In [98], several multiscale decompositions in methods of time series analysis for one-hour global solar radiation. Initially, they calculated the time series of the Clear Sky Index. Then, EMD and EEMD methods are used to decompose obtained time series data. Next, the data was forecasted using a linear model and nonlinear models using the time scale fast fluctuation components. Finally, the results were improved with a combined hybrid model using globally multiscale decomposition. Table 3, which summarizes the above, is in the appendix.
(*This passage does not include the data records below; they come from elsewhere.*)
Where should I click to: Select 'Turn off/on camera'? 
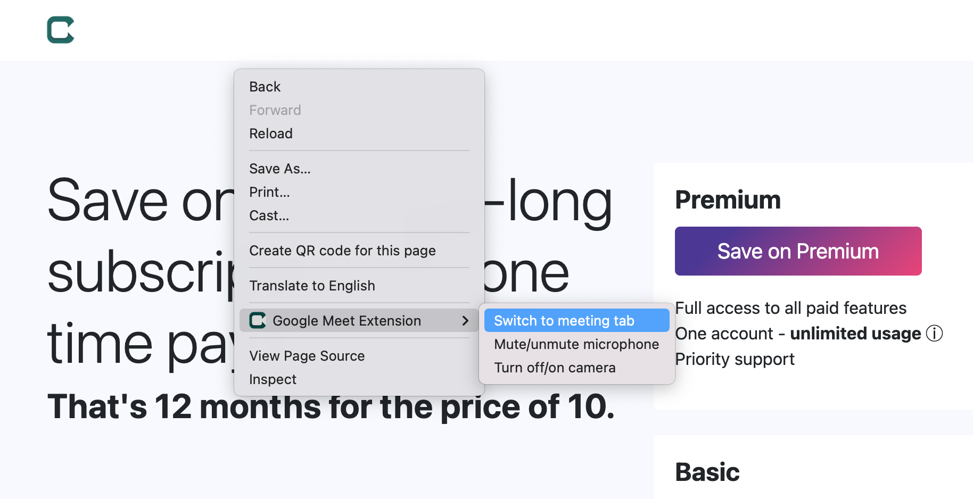click(555, 367)
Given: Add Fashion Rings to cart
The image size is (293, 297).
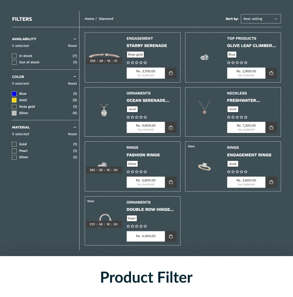Looking at the screenshot, I should [x=171, y=182].
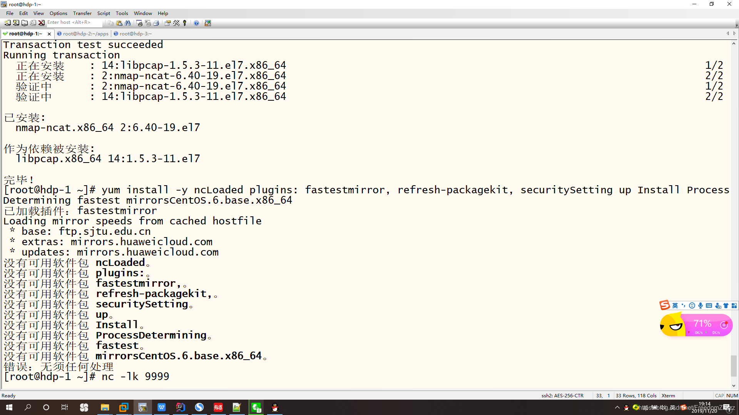This screenshot has height=415, width=739.
Task: Open Session Options toolbar icon
Action: coord(168,23)
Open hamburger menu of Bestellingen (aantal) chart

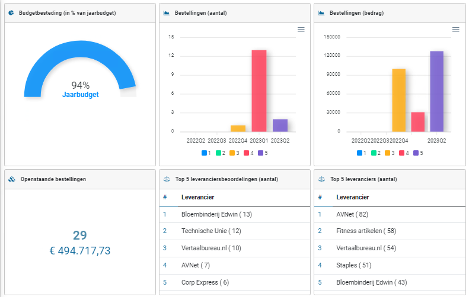[x=301, y=30]
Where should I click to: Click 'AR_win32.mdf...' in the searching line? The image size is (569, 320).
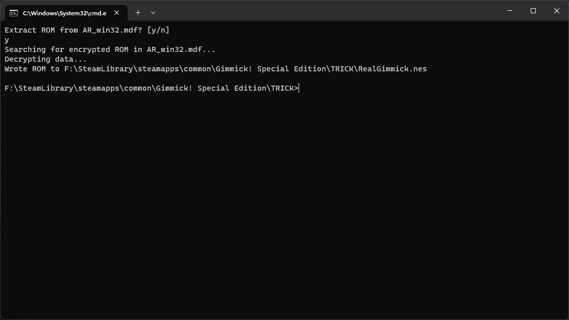tap(181, 49)
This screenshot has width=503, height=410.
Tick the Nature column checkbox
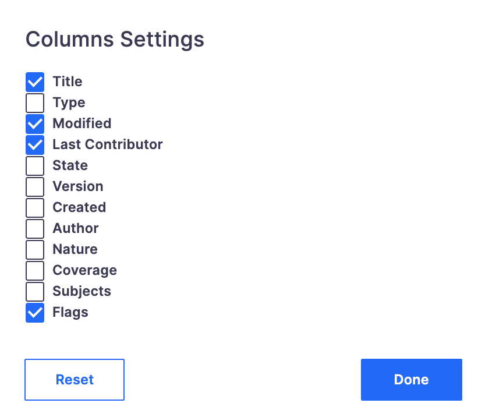[35, 250]
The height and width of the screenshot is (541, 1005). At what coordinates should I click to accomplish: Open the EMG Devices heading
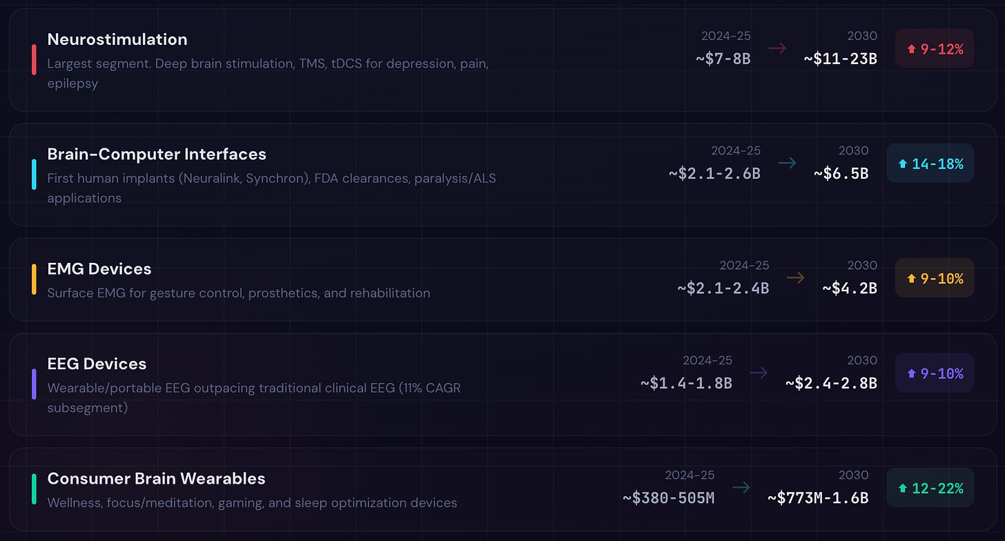(x=99, y=268)
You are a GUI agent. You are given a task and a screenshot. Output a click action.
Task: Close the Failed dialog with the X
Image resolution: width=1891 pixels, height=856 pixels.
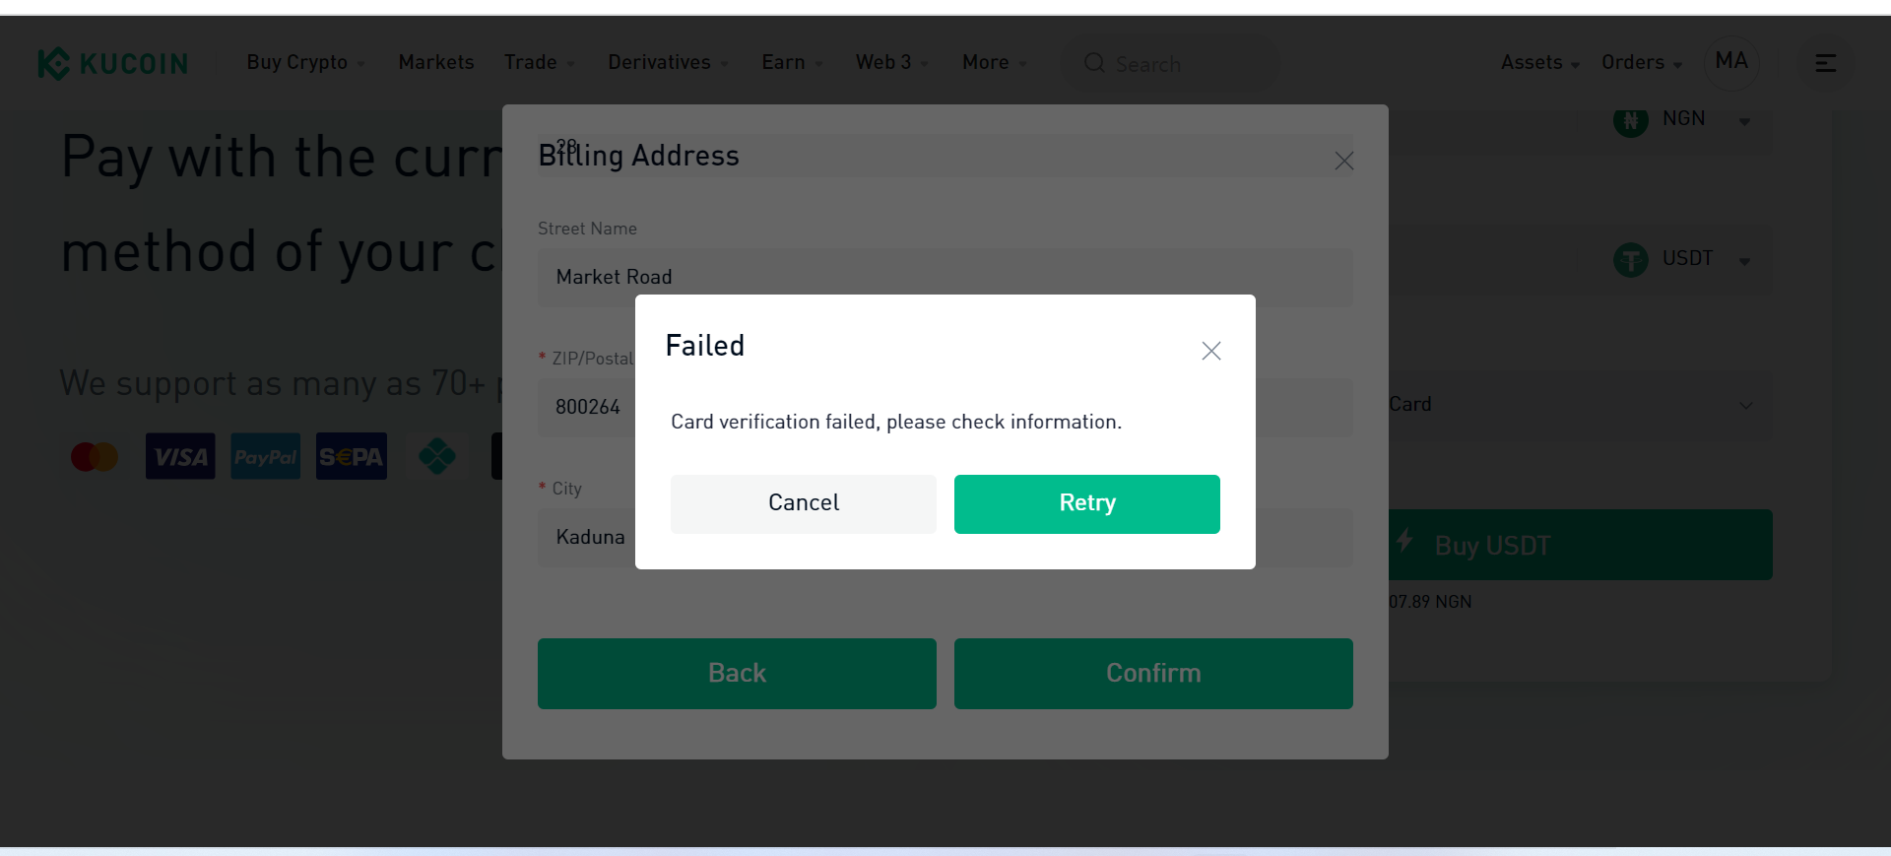tap(1211, 351)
Table 3 Summary of recent studies for solar forecasting using perspectives

Full size table

4.2.2 Post-Processing

In general, PV data have time-series measurements [99]. In post-processing as a cooperative ensemble forecasting method, the forecasting will be performed using the time series consecutively by two or more predictors. Moreover, a time series data may have more than one characteristic which is suitable for one specific method. For instance, ANN is usually applied for modeling non-linear time series while ARIMA model is suitable for modeling linear time series [38]. The main advantage of post-processing methods is the improvement in the bias of the global solar irradiance forecasts without the need for a long-term historical data database [100]. Based on post-processing method, there are several cooperative ensemble forecasting models such as ARIMA-ANN, ARIMA-SVM, ARMA_ANN, ARIMA-GARCH, SARIMA-ANN, and ARMA-GARCH.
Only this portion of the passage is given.